■ Prompt
Lay out the lines of the listing below as a JSON list of strings, one string per line with blank lines skipped, beginning at the line that contains "Task: Click the plus icon beside New" and stopping after the line that contains "(x=14, y=52)". Leave the pictures out.
# Start of Data supplied
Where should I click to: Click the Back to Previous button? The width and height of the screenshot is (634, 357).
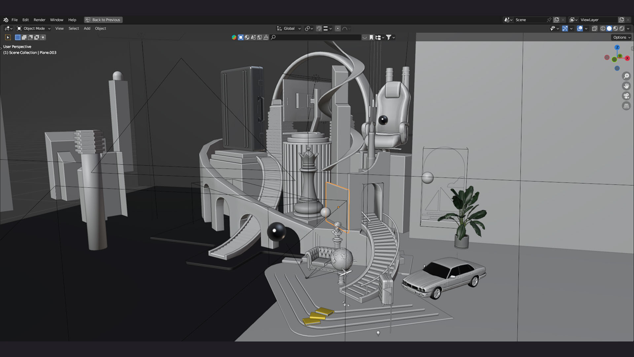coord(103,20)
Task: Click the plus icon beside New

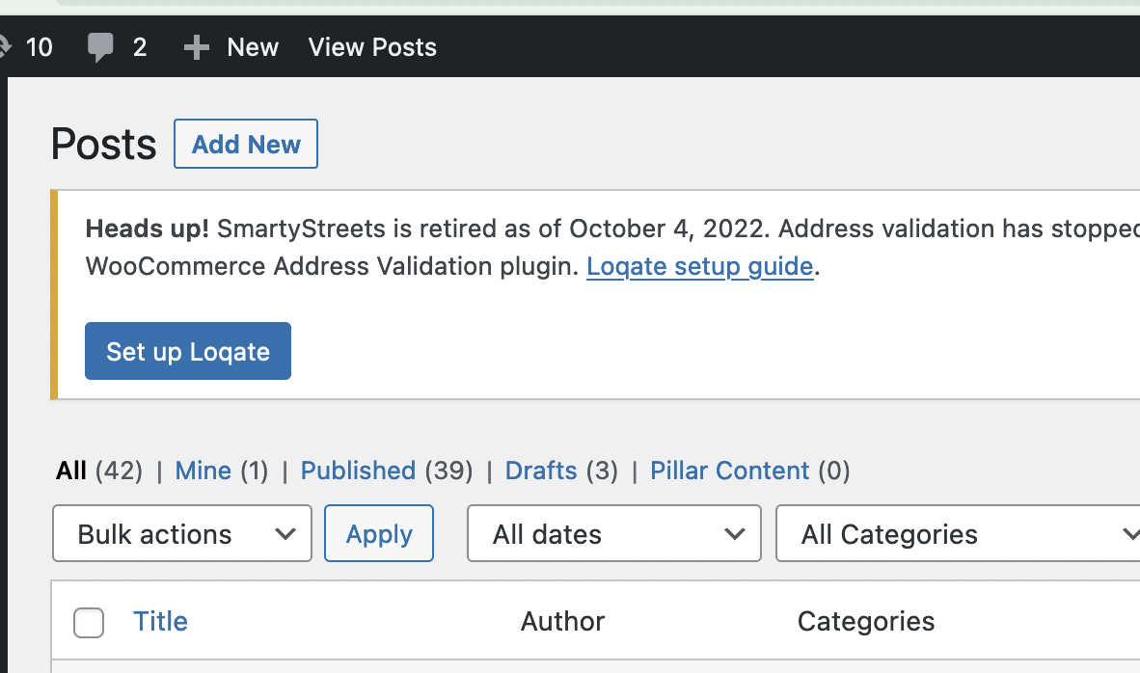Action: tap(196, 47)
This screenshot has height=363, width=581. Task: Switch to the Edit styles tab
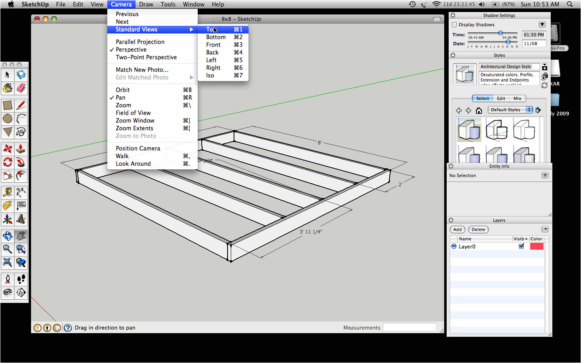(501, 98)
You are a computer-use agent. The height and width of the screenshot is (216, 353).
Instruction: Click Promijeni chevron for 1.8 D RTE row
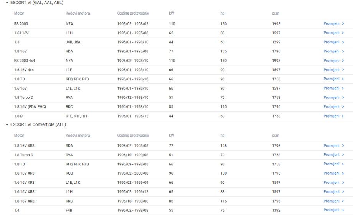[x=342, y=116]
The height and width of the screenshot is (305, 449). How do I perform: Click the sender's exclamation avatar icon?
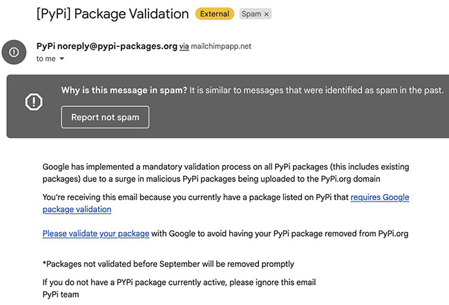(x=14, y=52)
# End of Data supplied
# Start of Data supplied
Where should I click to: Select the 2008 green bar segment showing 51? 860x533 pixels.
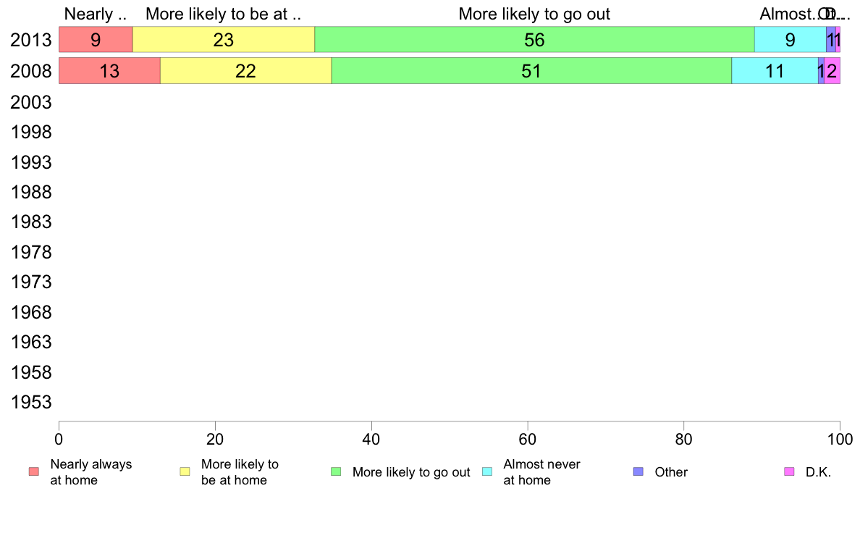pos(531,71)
# End of Data supplied
■ Full answer
[
  "Task: Click the plus icon beside New",
  "Action: tap(196, 47)",
  "This screenshot has height=363, width=581. Task: Switch to the Edit styles tab",
  "(501, 98)",
  "You are a computer-use agent. The height and width of the screenshot is (216, 353).",
  "Instruction: Click Promijeni chevron for 1.8 D RTE row",
  "[x=342, y=116]",
  "The height and width of the screenshot is (305, 449). How do I perform: Click the sender's exclamation avatar icon?",
  "(x=14, y=52)"
]